Sunrise hosts Nat Barr and Matt 'Shirvo' Shirvington became emotional on Tuesday morning while reading the heartbreaking farewell letter from South Australia Police Commissioner Grant Stevens, whose son Charlie died after being hit by a car while at Schoolies.
Nat appeared unable to speak as she was so overcome by emotion during the segment, with Shirvo reading some of the letter aloud.
The story was difficult for the hosts as they both have teenage children, with Nat's youngest son Hunter, 18, also attending Schoolies this year.

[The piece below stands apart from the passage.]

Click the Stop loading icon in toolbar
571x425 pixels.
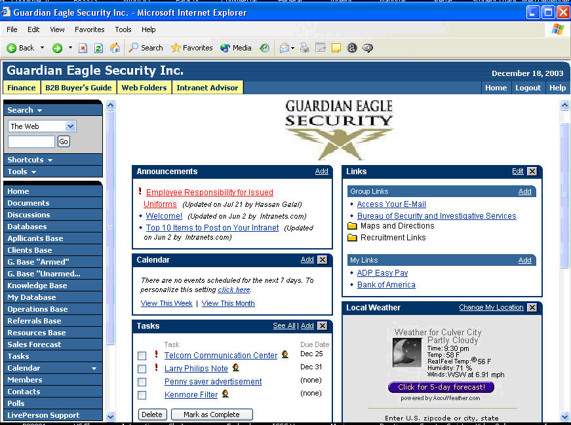coord(83,48)
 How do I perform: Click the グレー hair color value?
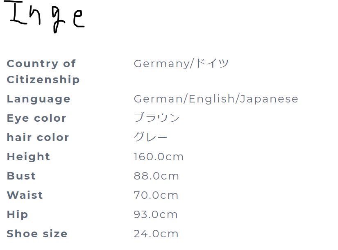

"I've got to be honest with you, it's extremely hard to get through without shedding a tear, whether you knew Charlie or you didn't know him," Shirvo said. "The understanding of losing a teenage child, Nat and I are in that position with teenage kids, it's extremely difficult."
Shirvo's voice cracked as he read the final line of the letter: "You lived a life and gave so much to so many. You're a force of nature, we'll never forget your beautiful, cheeky, disarming smile."
"Well said Shirvo. We'll be back in a moment," Nat said through her tears.
'So much more than just a number'
Commissioner Stevens' letter referred to his son as 101, as he was the 101st person to lose their life on South Australian roads this year.
"I am writing this sitting in a bedroom with dirty clothes on the floor, an unmade bed, six drinking glasses lined up on the bedside table, an empty KFC box next to the glasses, wardrobe doors left open and a row of skateboards leaning on the wall – it is a mess and it's perfect. This is where 101 lived," the letter began.
Commissioner Stevens shared all his favourite things about his son, joking, "His favourite pastime was pushing mum's buttons. Although a different name is on his birth certificate, 'F**k off Charlie' is what you would hear first in our house followed by 'put a shirt on' and 'take your hat off at the table'."
"101 never wanted for soap, shampoo or shavers- someone else in the house always had it- even a used towel," he added. "His enthusiasm for school saw no bounds except, start time and school work. But his enthusiasm for family and his mates was real."
"101 is Charles Stevens – Charlie, Charlie Boy, Chas, Links, Steve," Commissioner Stevens said. "Son, brother, grandson, uncle, nephew, cousin, friend, workmate, teammate. So much more than just a number on a tragic tally."